Sometimes, IgBLAST is not able to identify D genes well (as for the heavy chain in this example). In this case, it is recommended to try IMGT/V-QUEST, which generally performs better at this task. Alternatively, changing some of IgBLAST’s D gene matching parameters may help.
This hybridoma likely expresses an additional functional light
chain (L20 and L22, with the CDR3 sequence QHIRELT).
Thank you for following the NAb-seq bioinformatics tutorial!
Hopefully this has cleared up any questions you have about the process.
If not, feel free to open an issue on
github or send an email to zeglinski.k@wehi.edu.au
This section describes how to prepare the reference files described in the ‘input files’ section. As an example, we will prepare the Rattus norvegicus reference files used in this tutorial.

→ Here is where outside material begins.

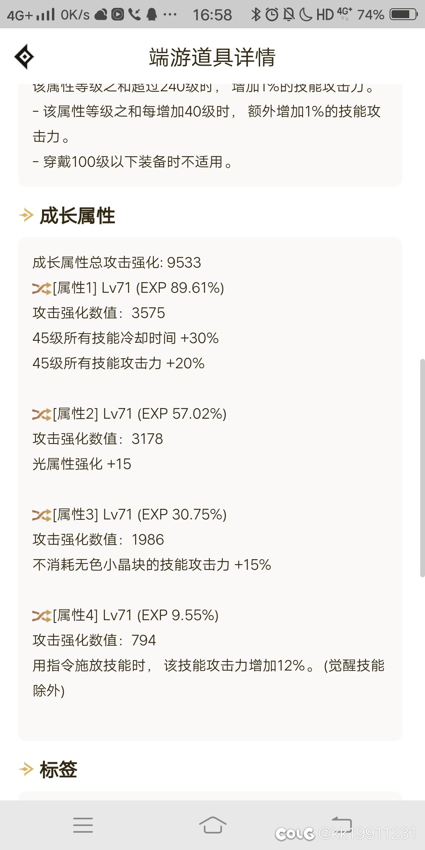This screenshot has width=425, height=850.
Task: Tap the 端游道具详情 page title
Action: pyautogui.click(x=212, y=57)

Visit the IMGT/GENE-DB website
Select your species, and select the ‘IG’ option under ‘Molecular component’. Then, click submit
You should see a page that looks like this:
To get the sequences in fasta format, scroll down to the bottom of the page and click on the ‘select all genes’ tickbox. Then, choose ‘F+ORF+all P nucleotide sequences’ under the ‘IMGT/GENE-DB allele reference sequences in FASTA format’ section. Finally, click submit.
You should see a page that looks like this:
Copy the fasta format sequences (everything below the ‘Number of results’ line, as indicated by the red box above. Paste these sequences into a text editor (e.g. TextEdit on Mac or Notepad on Windows). Save this file with a .fasta extension (e.g. variable_and_constant_references_rattus_norvegicus.fasta)
Done!
The constant region only reference file can be prepared in the same
way, except in the second step you should select ‘constant’ from the
‘Gene type’ dropdown box:
This section describes how to use the IgBLAST webserver. Note that currently, only human, mouse, rat, rabbit and rhesus monkey are available through this tool (for other organisms, you must use the command line IgBLAST or an alternative tool as described in the read grouping section).
Upload your trimmed .fasta file (see read trimming section) and change the following settings:
After uploading the file, you need to select your organism from the drop down box, and then under formatting options choose ‘1’ for the number of V, D and J genes to display. Set the ‘number of clonotypes to show’ to ‘1’ (this won’t affect results, just a summary table we don’t care about) and the ‘alignment format’ to ‘AIRR rearrangement table’.
Then, press ‘search’ and after a short wait, you should see a page that looks like this:
Scroll to the bottom of the page, and select all rows of the first table, as shown in the following image:
Copy paste that first table into a text editor and save it as a
.tsv file (for example, library_A_igblast_pre_consensus.tsv). This file
can then be used to continue with the read grouping step.